“No, no! The adventures first, explanations take such a dreadful time.” - Lewis Carroll, Alice's Adventures in Wonderland & Through the Looking-Glass
Here recently, I have found myself just completely submitting to the idea that the less I try to fight the flow of life, the better off I’m going to be. By letting go of certain things that may have tethered me to a rock or a log in this metaphorical “river of life”, I’ve drifted into a comfortable current. That rock or log — possibly representing some sort of stability or safety – it’s just a ruse, man. I don’t know...
I’m just really glad that I’m in this state of mind now. It’s been a much needed change of pace.

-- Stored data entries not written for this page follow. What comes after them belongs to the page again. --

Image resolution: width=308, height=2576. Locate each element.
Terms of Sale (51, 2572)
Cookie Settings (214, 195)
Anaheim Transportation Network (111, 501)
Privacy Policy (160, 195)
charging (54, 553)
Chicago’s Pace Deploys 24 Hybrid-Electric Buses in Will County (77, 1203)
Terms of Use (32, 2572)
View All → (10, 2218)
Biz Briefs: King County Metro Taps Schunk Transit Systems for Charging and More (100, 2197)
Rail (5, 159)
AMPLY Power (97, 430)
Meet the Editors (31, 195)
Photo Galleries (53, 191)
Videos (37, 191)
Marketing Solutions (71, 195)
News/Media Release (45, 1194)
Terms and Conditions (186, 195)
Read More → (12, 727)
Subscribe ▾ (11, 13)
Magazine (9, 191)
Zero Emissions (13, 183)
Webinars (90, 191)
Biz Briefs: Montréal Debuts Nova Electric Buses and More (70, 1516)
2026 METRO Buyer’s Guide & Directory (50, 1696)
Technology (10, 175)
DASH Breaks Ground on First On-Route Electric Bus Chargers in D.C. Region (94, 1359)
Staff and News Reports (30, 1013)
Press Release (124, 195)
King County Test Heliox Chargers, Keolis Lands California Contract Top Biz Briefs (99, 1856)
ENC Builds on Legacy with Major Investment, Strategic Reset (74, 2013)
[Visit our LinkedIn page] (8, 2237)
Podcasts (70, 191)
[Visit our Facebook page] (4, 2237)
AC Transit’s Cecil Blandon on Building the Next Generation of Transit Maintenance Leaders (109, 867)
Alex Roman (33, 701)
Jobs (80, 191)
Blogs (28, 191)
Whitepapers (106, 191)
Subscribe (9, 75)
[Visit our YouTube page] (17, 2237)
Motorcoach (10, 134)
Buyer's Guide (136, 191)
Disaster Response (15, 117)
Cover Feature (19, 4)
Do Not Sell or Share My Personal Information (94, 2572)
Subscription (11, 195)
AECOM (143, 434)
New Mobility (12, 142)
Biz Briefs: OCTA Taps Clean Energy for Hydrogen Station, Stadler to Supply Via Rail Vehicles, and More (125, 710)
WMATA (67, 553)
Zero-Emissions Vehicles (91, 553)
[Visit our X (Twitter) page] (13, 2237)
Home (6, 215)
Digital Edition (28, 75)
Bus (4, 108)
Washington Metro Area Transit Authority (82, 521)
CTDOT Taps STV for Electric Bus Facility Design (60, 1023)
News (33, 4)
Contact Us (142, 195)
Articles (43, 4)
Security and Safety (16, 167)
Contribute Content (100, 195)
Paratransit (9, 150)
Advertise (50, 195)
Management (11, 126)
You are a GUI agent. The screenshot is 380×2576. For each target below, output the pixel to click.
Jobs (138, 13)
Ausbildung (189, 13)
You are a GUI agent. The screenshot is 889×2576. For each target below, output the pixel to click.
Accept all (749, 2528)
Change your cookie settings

Even though I’m at the mercy of the current, I’m still very aware and conscious of my movements. Maybe even more so than before. Yeah.. yeah I think that’s safe to say. I’m much more conscious. I feel alert and alive, and I’m complacent.
I’ve never been one to shy away from the bigger picture of life; to let myself float out above it all. As a matter of fact, I very much enjoy that and through the years, have often found myself there. However, I’ve maybe only been looking down on, when I should’ve as well been looking up and out; looking beyond. I’ve turned my gaze, now. Shifted it a bit, and it’s pretty brilliant. Scary, but brilliant.
I have questions, just like everyone does, but I’m not set on finding the answers. I am set on the venture. As strange as it may seem here, and it is very strange, it seems to me that most everything else is okay with the current and flow of life, so why shouldn’t we be? Why shouldn’t I be? Why shouldn’t you be?
Some people talk about taking a leap of faith. Take it.